Is it possible to find perceptible themes in a tantalisingly busy and varied three-day programme? One obvious cluster of activity relates to an emphasis on vocal music, in particular the presence of leading UK vocal ensemble Exaudi, performing under its director John Weeks, who has written a special promenade piece, Radical Road, named after the track around Salisbury Crags in Edinburgh that was laid by unemployed weavers, and which will be performed, along with Glasgow University Chapel Choir and Glasgow Chamber Choir, on the stairs and foyer areas of the City Halls.

Local all-female septet Muscles of Joy are in, as are Edinburgh-based improvisers Usurper; and there’s experimental music project Cindytalk, who open a late-night gig on Saturday which also features Sonic Youth frontman and guitarist Thurston Moore and so-called “experimental noise-maker” Dylan Nyoukis.

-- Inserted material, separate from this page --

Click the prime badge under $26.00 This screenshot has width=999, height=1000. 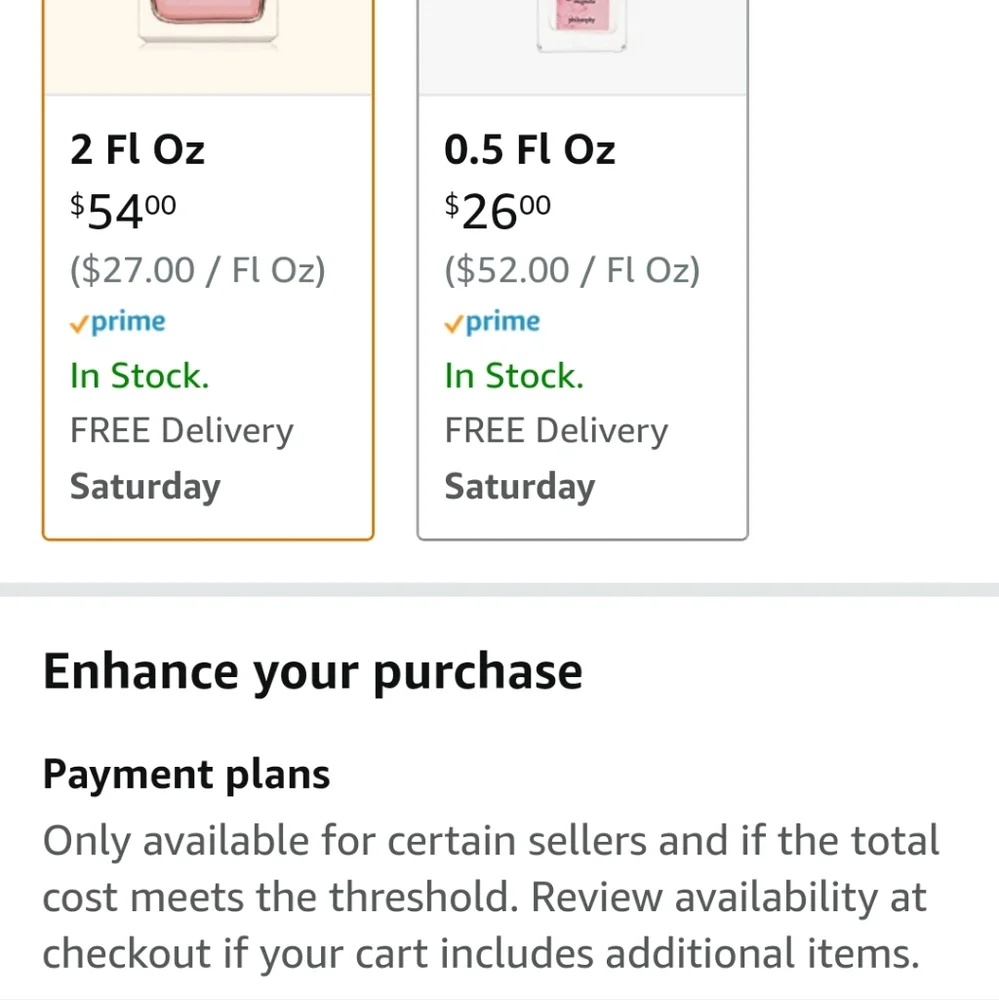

And what is there in the Glasgow programme that is getting Volkov most excited? “Kosugi is a highlight for me,” he says. “He’s like a legend. He doesn’t really know what sounds are going to come out of his wired-up creations, but he gets really excited when they do. There’s an element of chaos in what he does. It’s often difficult to understand, but at the same time it’s so exciting to experience.”

Which sums up the sense of challenge, discovery and thrill I experienced at Iceland’s Tectonics festival – something which looks set to be repeated in a Glasgow context this coming weekend. If nothing else, expect the earth to move.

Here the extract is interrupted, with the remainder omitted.